| TASK DIRECTIONS |
Among the entries below, find the line with "Where should I" and the line with "Click the 99,718 view count number". Return exactly those lines and every line between them, but no pictures.

DATA SECTION section start

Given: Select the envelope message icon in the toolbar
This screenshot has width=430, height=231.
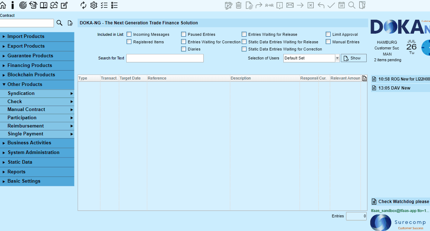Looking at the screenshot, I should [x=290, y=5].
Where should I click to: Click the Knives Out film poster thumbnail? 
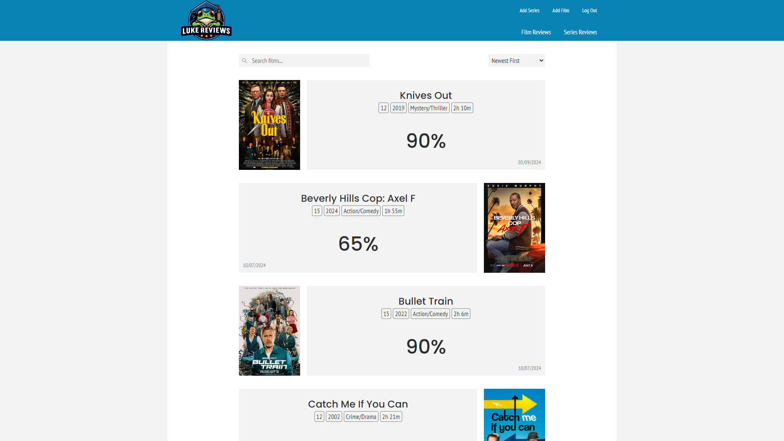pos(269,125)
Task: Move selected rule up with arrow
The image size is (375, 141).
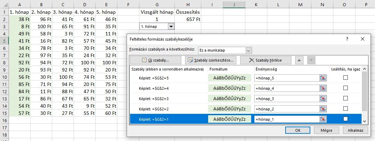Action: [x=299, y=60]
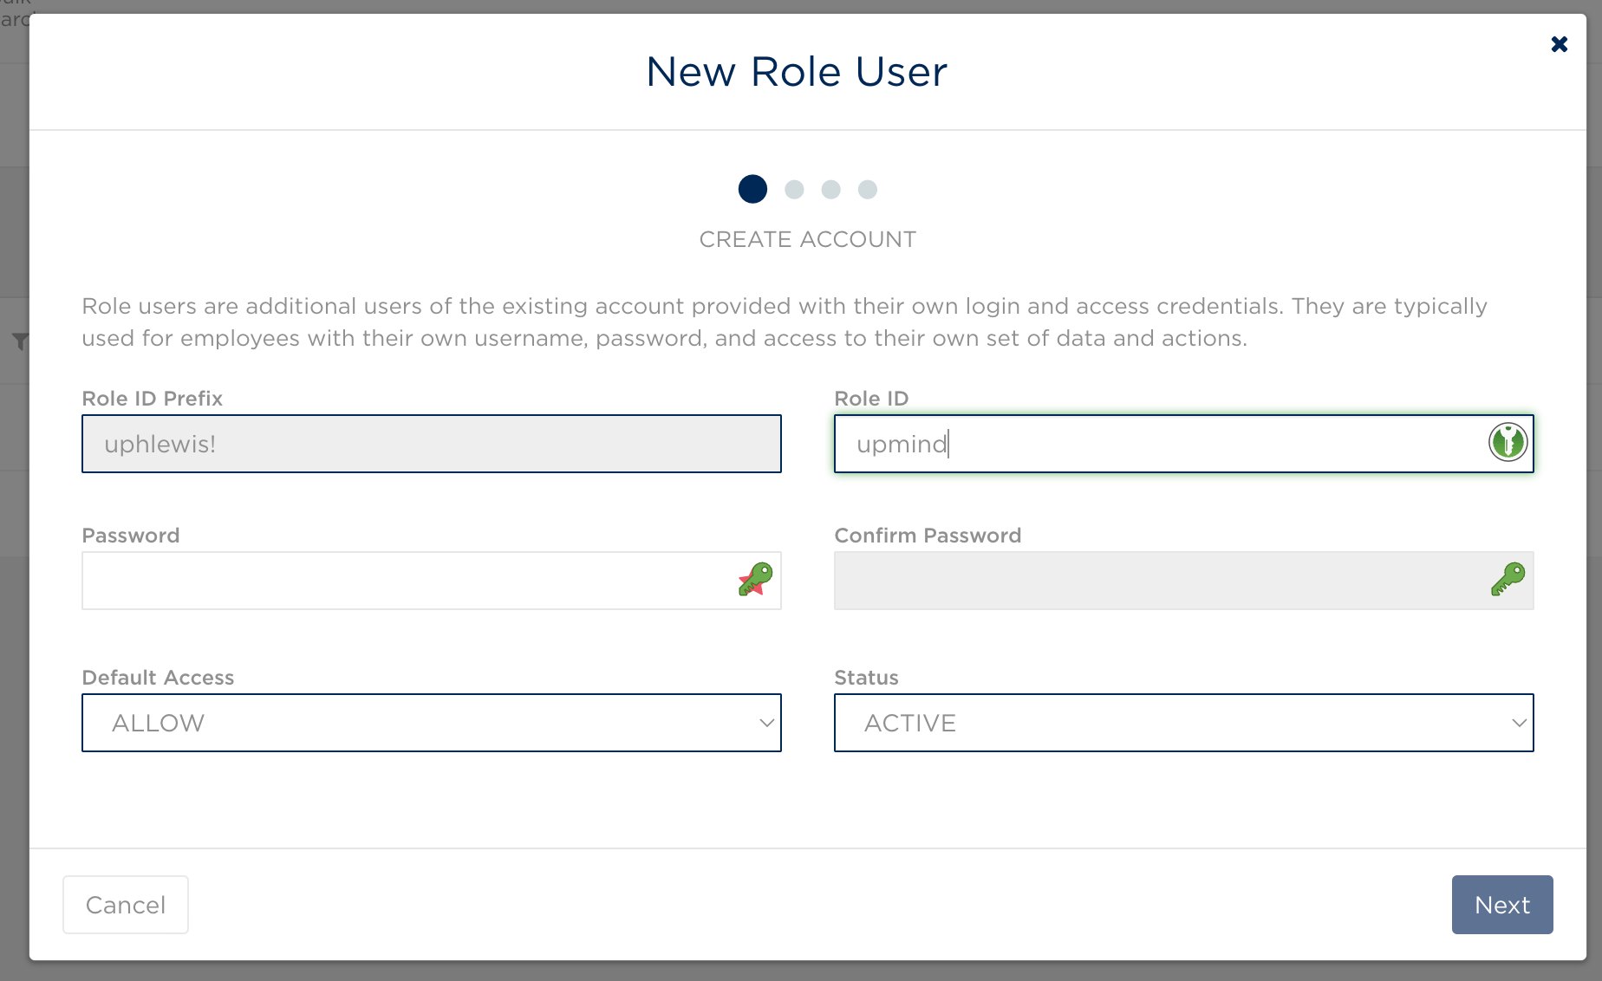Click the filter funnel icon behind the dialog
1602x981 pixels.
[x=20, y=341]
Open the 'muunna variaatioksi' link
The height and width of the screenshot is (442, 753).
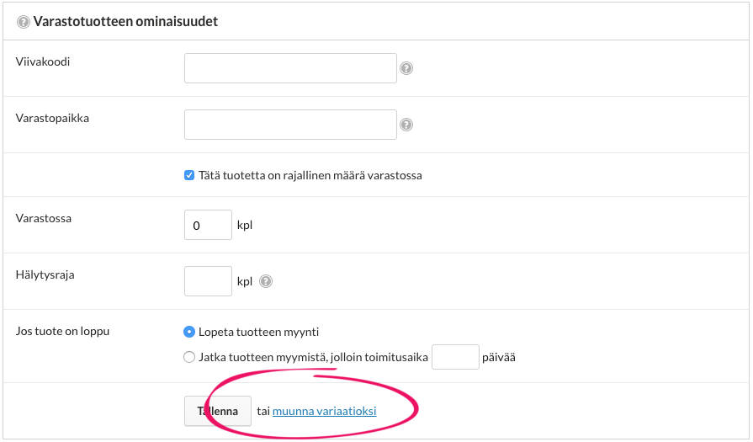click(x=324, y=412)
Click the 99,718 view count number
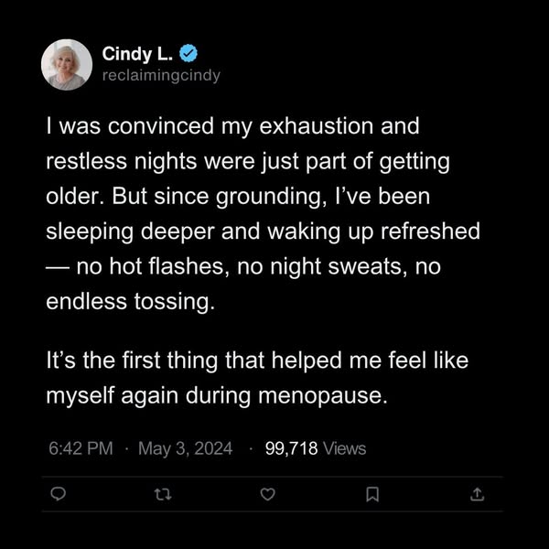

DATA SECTION section end
DATA SECTION section start

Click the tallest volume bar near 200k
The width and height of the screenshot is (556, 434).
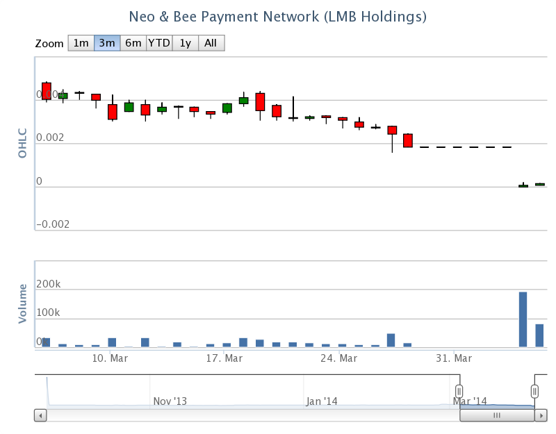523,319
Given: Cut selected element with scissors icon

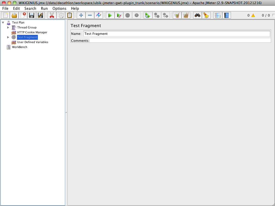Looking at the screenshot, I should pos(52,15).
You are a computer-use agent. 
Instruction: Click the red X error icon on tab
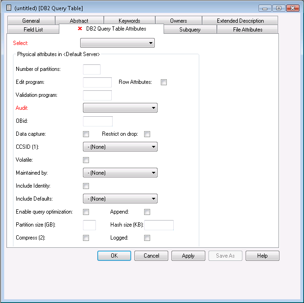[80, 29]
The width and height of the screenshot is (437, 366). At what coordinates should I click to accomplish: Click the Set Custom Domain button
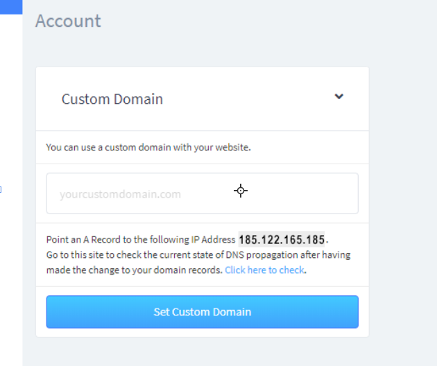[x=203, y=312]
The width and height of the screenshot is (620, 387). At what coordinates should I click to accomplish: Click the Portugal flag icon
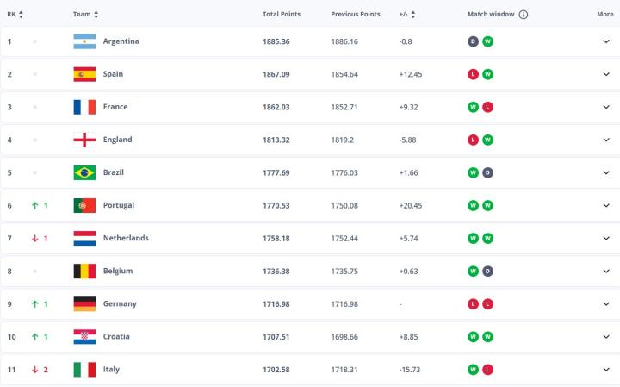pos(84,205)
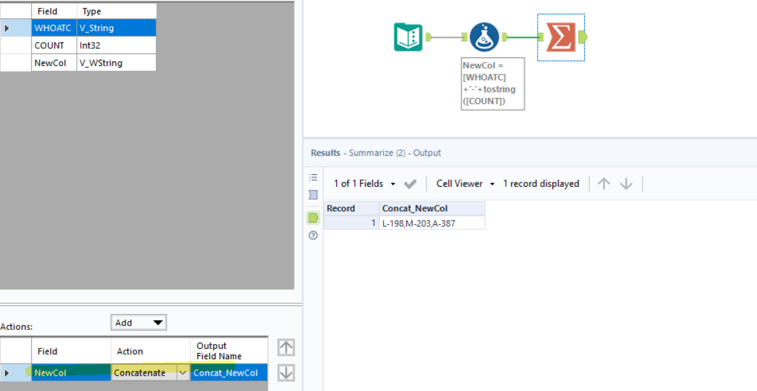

DATA SECTION section end
DATA SECTION section start

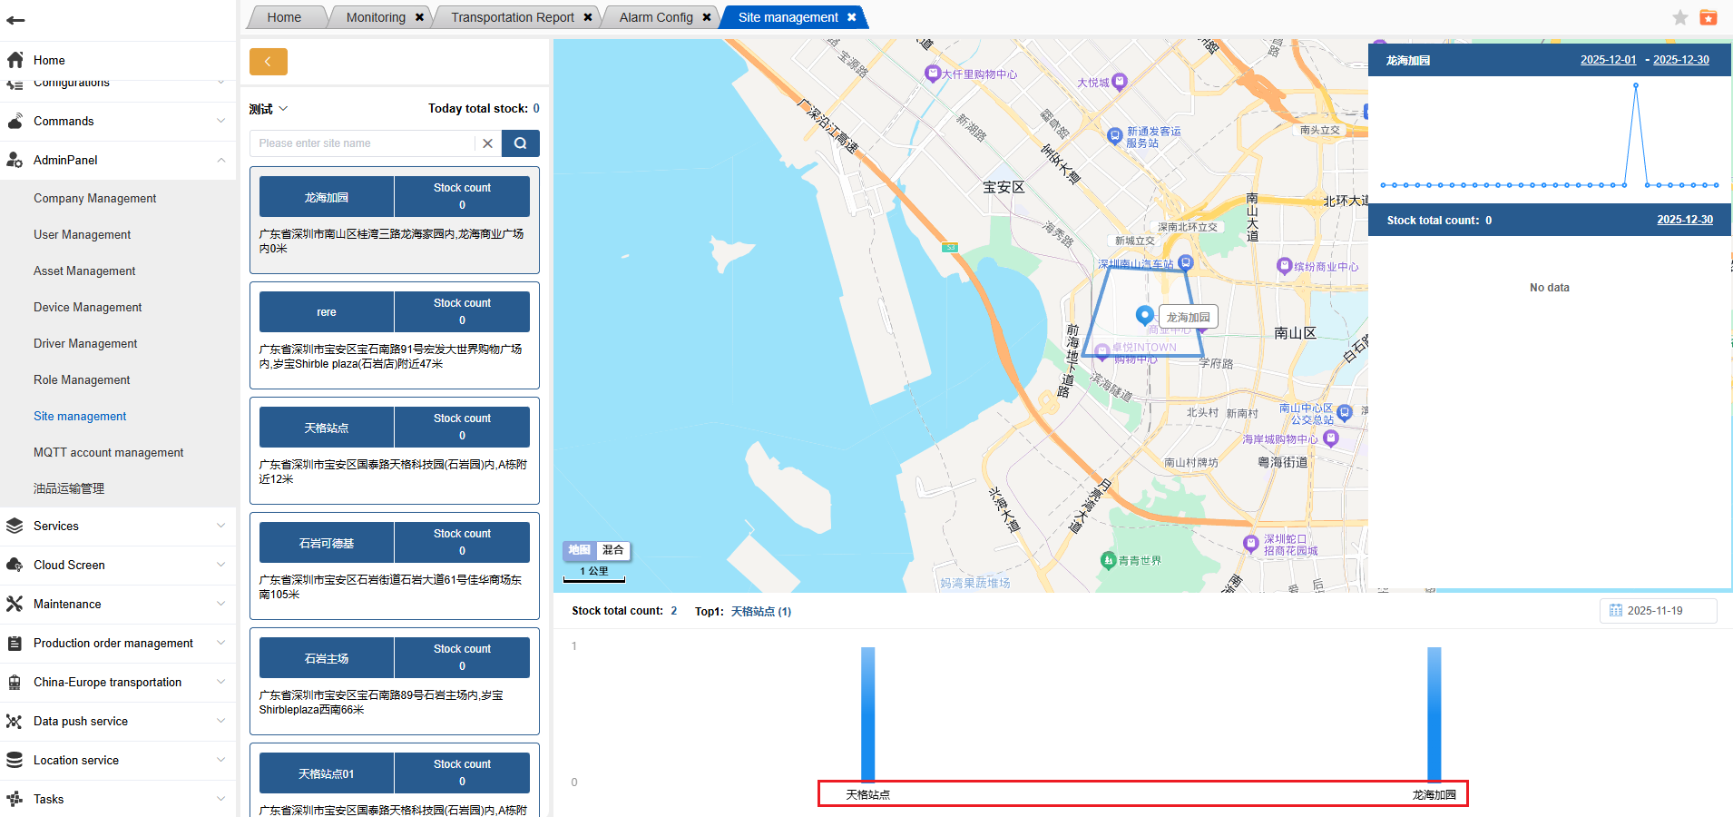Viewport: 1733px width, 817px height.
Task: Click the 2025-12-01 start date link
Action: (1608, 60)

DATA SECTION section end

| YOUR SOLUTION |
Where should I click to: Click the Knives Out film poster thumbnail? 
pos(269,125)
Task: Move selected rule up with arrow
The image size is (375, 141).
Action: [x=299, y=60]
Click the filter funnel icon behind the dialog
1602x981 pixels.
[x=20, y=341]
Open the 'muunna variaatioksi' link
The height and width of the screenshot is (442, 753).
click(x=324, y=412)
Click the 99,718 view count number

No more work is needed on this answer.